Elliot Hanson

Personal information
- Full name: Elliot James Hanson
- Nationality: British
- Born: 12 February 1994 (age 32) Macclesfield, England

Sailing career
- Sport: Sailing
- Club: Redesmere Sailing Club
- Class(es): ILCA 7, ILCA 6, Topper

Medal record
Representing United Kingdom
World Championships
| Gold medal – first place | 2022 Hankø | 5.5 Metre |
| Gold medal – first place | 2008 Tralee | Topper |
European Championships
| Gold medal – first place | 2020 Gdańsk | Laser |

= Elliot Hanson =

British sailor

Elliot James Hanson (born 12 February 1994) is a British professional sailor and Olympian.

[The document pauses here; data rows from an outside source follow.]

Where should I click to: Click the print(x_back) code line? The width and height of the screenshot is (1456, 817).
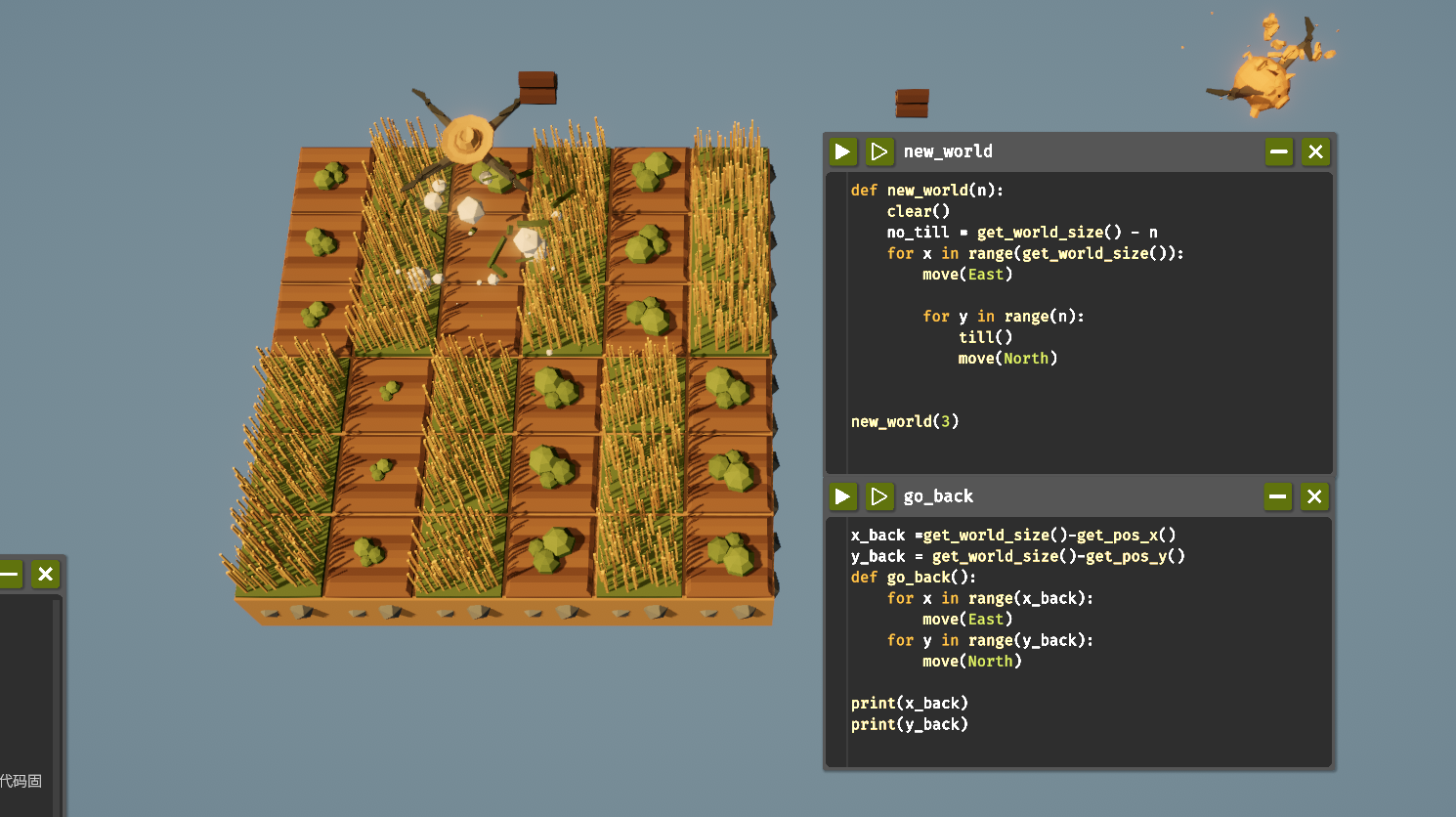[909, 703]
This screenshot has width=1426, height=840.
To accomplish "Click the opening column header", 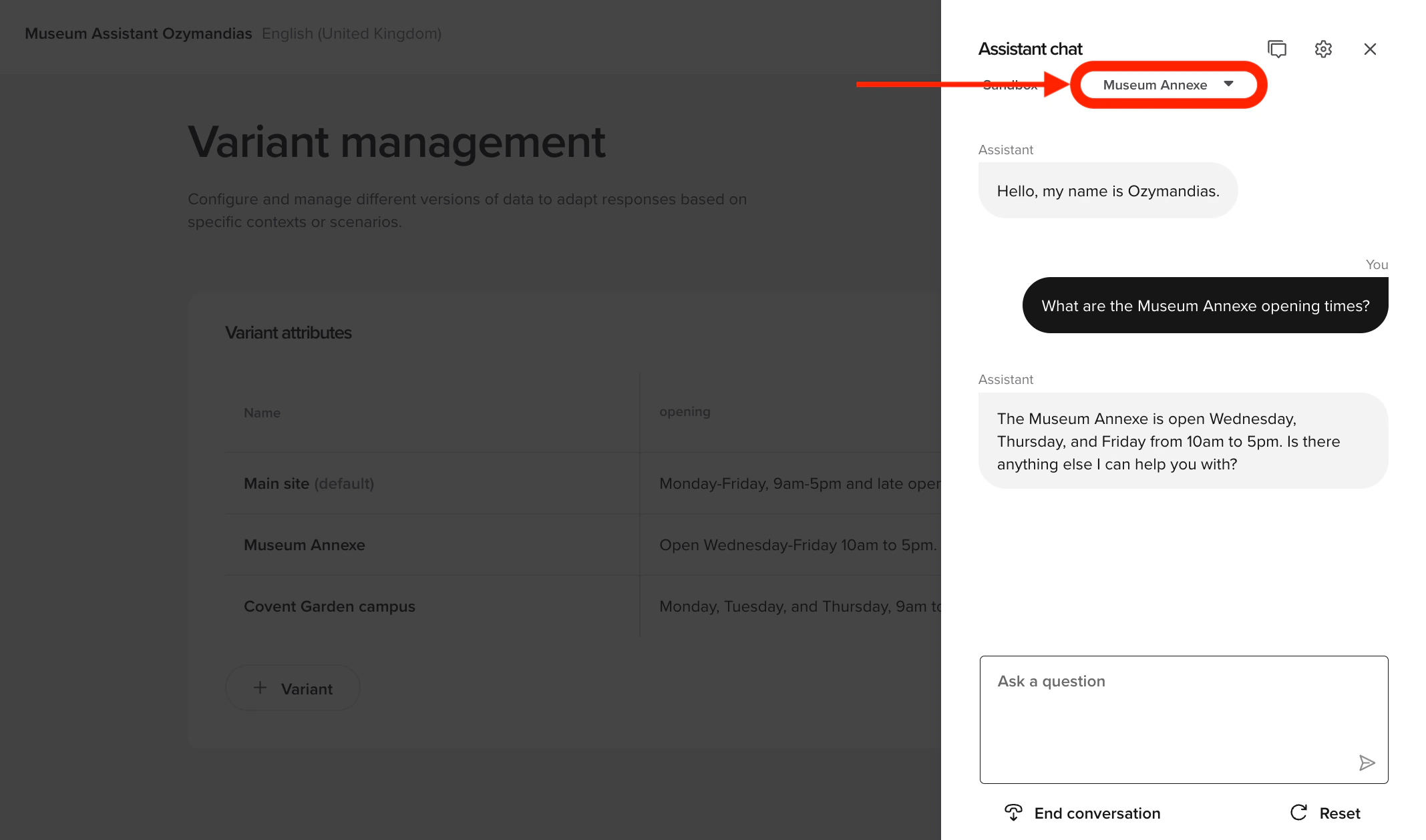I will (x=685, y=412).
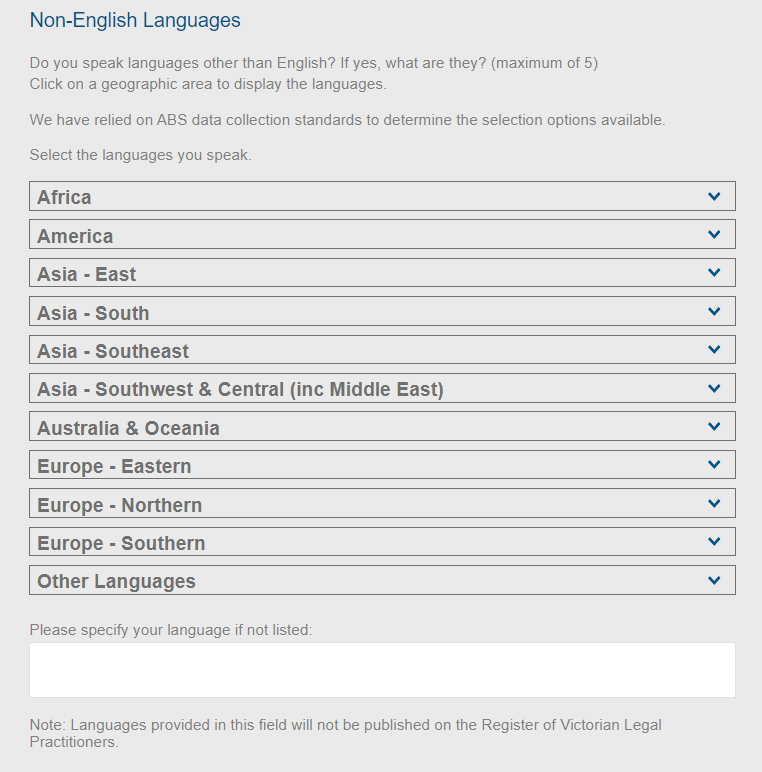
Task: Expand the Africa heading label
Action: 64,197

He qualified Great Britain to compete in the Laser class at the 2020 Summer Olympics in Tokyo. He went on to represent Great Britain finishing 12th competing in the Laser class. In 2020 he won the Laser European Championships

In 2008 he Won the Topper World Championships and in 2022 he has also won the 2023 5.5 Metre World Championship where he was initial scheduled to crew but he ended up helming.

Hanson is currently ranked 5th in the ILCA 7 World Sailing rankings, placing as the 2nd sailor from Great Britain.